PURPOSE: The role of surgical reconstruction following melanoma extirpation is well recognized. Although technical considerations, such as reconstruction modality, are largely dependent on individual anatomy and surgeon preference, the optimal timing of surgical reconstruction remains unclear. Therefore, the purpose of this study was to evaluate clinical and oncologic outcomes in patients undergoing malignant melanoma extirpation followed by immediate surgical reconstruction.
METHODS: We retrospectively identified patients who underwent immediate surgical reconstruction following wide local excision of biopsy-proven malignant melanoma of the head and neck at our institution between January 2013 and December 2016. Patients were excluded if final pathology demonstrated nonmelanoma histology or if reconstruction was not performed by plastic surgery. Patient demographic and clinical characteristics, operative variables, and relevant outcome data were collected from patient records. Descriptive statistics were summarized and chi-square tests were used for bivariate analysis in SPSS.

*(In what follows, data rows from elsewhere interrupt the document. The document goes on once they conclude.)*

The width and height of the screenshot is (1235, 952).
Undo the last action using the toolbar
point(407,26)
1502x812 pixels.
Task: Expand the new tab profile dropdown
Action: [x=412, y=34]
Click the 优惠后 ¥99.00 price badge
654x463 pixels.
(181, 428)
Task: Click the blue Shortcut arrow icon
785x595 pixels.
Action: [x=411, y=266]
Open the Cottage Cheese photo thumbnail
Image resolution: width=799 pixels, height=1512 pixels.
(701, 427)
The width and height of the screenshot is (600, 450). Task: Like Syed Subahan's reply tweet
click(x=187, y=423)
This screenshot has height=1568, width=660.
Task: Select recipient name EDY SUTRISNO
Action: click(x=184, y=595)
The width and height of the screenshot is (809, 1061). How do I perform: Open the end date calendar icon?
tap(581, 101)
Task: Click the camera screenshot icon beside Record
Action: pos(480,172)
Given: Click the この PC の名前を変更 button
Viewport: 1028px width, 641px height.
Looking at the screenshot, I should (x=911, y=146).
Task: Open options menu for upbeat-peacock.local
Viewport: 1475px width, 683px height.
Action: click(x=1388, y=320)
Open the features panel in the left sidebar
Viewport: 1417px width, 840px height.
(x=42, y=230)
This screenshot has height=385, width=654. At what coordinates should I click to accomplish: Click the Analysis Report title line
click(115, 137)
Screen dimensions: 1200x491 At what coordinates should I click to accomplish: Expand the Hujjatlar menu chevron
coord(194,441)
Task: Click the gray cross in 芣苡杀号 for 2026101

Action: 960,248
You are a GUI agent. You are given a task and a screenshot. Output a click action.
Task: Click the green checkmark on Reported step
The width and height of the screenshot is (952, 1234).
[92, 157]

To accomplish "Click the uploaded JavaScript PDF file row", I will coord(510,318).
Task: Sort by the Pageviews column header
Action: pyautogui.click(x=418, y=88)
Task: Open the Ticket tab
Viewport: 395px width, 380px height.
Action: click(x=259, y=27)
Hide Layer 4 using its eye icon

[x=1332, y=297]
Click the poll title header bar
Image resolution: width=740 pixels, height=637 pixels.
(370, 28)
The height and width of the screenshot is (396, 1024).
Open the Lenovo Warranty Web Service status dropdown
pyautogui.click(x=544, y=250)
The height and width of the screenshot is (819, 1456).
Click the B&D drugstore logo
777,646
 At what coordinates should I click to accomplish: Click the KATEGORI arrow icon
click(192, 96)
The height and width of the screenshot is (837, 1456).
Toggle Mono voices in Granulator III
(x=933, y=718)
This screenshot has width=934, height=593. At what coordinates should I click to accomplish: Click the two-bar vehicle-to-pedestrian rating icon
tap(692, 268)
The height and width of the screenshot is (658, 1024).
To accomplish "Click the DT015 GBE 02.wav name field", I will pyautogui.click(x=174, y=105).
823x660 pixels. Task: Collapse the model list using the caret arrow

RESULTS: In the duration of this study, 197 patients (139 males, 70.6%) underwent wide local excision followed by immediate surgical reconstruction. The mean age of patients at the time of surgery was 67.3 years (range, 16–95 years). Of the 70 patients with a history of cutaneous malignancy, 46 (65.7%) had a prior melanoma and 26 (37.1%) patients had ≥2 types of skin cancers, including melanoma and nonmelanoma histology. Of the 202 lesions that were resected, 138 (68.3%) were invasive (T1–T4) and 64 (31.7%) were clinically determined to be melanoma in situ (Tis) following initial biopsy. The most frequent anatomic location involved was the cheek (69, 34.2%), followed by the scalp (63, 31.2%), ear (19, 9.4%), nose (16, 7.9%), temple (16, 7.9%), and forehead (14, 6.9%). Surgical reconstruction technique varied considerably in this cohort, with 34 (15.2%) lesions repaired by complex primary closure, 132 (58.9%) by adjacent tissue transfer, 39 (17.4%) by full thickness skin graft, and 19 (8.5%) by split thickness skin graft. On postoperative pathologic assessment, 21 (10.7%) lesions were upstaged and 2 (0.9%) were found to have positive margins. The mean follow-up time following surgical reconstruction was 2.3 years (SD, 1.4 years). Overall, 5 patients experienced local recurrence during the follow-up period, with a mean time to recurrence of 7.6 months (range, 1.8–13.0 months). In an unadjusted bivariate analysis, history of melanoma (P = 0.015) was significantly associated with local recurrence following resection.
CONCLUSION: Surgical reconstruction at the time of wide local excision is a safe and oncologically sound approach for the surgical management of patients with malignant melanoma. A prior history of melanoma may be associated with recurrence.